Filed under: Digital Marketing,Direct Marketing,Marcomms,Uncategorized,eCRM — Tags: Brand, General Consulting, Marcomms — Ian J MacDonald @ 2:14 pm

“I know half of my advertising doesn’t work…I just don’t know which half!”

John Wanamaker


So we all know the marketer’s quandary. How to attribute conversions and success back to media accurately. Now sure I know there are many more tools available today to try and decipher the riddle, like econometrics, cross visit participation, outright asking users how they heard of your site. But can anyone, hand on heart, say that they know the exact contribution and RoI from all their media?

Here’s a bit of fun for a Friday!

It often strikes me that media is lot like football. In a football team, players work together, in concert, to achieve two broad common objectives – score goals, minimise goals conceded.

In a marketing campaign, media work together, in concert, to achieve broad common objectives – such as increase market share and block out competitors.

Football players, like media, have different jobs to do. Can we map the roles?
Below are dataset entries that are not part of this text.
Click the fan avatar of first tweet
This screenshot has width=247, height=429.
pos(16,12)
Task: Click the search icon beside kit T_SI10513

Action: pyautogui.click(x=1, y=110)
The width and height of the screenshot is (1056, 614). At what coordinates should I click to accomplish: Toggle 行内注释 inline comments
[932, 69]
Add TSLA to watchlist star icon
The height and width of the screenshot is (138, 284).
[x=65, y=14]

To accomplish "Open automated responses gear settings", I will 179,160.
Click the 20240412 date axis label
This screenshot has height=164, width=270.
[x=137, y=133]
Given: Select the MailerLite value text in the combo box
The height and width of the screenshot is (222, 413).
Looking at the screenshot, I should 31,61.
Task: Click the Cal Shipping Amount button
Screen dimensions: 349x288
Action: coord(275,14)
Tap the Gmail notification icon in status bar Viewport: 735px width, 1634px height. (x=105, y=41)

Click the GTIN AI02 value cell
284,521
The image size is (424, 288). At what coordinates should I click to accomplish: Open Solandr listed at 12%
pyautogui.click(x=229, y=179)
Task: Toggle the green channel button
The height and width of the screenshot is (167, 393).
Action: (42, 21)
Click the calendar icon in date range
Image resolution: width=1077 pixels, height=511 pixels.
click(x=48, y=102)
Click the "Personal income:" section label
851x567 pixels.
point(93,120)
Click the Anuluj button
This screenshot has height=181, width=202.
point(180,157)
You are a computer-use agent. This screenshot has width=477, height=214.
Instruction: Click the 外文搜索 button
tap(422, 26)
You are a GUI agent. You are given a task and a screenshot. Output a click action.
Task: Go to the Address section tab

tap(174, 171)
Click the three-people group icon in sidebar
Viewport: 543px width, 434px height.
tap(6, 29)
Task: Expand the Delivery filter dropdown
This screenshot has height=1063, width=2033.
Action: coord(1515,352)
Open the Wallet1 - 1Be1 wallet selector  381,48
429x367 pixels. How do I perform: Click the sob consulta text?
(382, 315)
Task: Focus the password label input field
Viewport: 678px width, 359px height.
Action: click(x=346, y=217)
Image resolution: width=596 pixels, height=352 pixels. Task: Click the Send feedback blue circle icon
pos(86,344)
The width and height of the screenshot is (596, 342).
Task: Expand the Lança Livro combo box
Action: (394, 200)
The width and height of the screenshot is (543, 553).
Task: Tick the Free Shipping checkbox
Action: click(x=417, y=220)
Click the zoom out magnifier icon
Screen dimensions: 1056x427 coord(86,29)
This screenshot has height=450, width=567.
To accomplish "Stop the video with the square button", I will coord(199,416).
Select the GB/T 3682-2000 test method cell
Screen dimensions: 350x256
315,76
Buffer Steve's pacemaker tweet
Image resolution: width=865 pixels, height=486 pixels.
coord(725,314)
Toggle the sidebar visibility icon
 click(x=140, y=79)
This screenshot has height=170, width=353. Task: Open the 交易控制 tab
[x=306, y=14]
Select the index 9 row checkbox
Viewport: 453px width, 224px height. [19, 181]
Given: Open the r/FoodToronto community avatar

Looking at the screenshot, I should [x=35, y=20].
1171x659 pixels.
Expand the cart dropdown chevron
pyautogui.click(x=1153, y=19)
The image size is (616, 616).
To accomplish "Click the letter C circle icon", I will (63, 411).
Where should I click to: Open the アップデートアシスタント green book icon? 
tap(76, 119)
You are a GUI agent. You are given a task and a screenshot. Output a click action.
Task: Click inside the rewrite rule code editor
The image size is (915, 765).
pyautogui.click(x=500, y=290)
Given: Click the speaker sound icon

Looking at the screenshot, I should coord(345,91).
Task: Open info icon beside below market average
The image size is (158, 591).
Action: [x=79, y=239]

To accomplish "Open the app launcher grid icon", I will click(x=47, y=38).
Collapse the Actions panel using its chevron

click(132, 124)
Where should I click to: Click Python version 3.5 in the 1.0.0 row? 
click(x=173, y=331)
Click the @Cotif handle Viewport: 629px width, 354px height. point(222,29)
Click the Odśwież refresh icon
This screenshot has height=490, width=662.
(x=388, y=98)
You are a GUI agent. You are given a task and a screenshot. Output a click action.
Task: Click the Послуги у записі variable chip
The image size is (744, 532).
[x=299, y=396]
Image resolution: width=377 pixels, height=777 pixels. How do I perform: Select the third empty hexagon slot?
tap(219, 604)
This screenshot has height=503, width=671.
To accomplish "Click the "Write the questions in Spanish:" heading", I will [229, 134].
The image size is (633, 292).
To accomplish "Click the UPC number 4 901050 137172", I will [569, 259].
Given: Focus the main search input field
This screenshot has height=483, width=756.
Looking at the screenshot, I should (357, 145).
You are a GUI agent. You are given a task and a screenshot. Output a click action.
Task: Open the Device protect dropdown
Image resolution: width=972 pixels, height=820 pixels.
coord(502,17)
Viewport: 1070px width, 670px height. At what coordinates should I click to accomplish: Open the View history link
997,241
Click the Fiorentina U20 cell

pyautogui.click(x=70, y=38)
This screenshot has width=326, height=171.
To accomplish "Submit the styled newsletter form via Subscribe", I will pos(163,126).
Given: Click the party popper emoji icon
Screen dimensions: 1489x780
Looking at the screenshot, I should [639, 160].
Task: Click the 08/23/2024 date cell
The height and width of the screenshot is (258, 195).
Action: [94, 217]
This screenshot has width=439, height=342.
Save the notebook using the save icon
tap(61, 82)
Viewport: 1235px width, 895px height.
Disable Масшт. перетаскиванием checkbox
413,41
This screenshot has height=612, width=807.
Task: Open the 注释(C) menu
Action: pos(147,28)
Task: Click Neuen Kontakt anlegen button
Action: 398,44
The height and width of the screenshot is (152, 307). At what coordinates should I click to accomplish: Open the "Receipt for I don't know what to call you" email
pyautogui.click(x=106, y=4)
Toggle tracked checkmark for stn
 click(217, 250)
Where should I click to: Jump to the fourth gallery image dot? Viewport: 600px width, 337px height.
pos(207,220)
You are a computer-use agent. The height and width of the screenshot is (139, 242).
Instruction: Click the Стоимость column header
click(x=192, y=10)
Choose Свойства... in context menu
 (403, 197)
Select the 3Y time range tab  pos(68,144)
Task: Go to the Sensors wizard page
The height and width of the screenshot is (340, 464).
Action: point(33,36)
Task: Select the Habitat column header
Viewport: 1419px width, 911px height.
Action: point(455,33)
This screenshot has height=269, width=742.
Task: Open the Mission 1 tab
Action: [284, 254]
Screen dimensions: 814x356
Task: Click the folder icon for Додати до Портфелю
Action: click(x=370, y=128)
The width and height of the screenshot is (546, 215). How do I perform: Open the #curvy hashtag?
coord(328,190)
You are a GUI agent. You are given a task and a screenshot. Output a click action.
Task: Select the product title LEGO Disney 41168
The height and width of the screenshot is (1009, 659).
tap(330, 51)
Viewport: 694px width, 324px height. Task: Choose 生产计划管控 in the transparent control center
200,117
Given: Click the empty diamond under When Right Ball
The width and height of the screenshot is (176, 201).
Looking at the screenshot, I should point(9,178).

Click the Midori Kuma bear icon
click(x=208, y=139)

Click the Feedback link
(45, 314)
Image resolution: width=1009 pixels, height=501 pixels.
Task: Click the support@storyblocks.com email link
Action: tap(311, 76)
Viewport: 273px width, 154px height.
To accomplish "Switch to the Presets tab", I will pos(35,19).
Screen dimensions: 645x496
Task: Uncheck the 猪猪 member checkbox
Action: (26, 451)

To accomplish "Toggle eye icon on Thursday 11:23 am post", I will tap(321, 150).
Football roles and their media equivalents

Let’s look at some goals to explore this idea.
Extending my analogy we could say that this is an example of TV (defender) ‘winning the ball’ ie generating awareness, and then perhaps frequency being built by exposure to outdoor, and radio, (a pass from midfielder Fabregas to midfielder Nasri) culminating in PPC (forward, Arshavin) converting a brand or brand+generic search because it was a great shot but he was in the right place, at the right time. Just like appearing in the SERPs at the right time to harvest latent consideration caused by ad exposure frequency.

If we looked at a different goal, say a midfielder scoring from range, I would say this is a user clicking through on a display ad. A rare thing, but it does happen! A midfielder who creates and scores goals himself is like a great DR display campaign.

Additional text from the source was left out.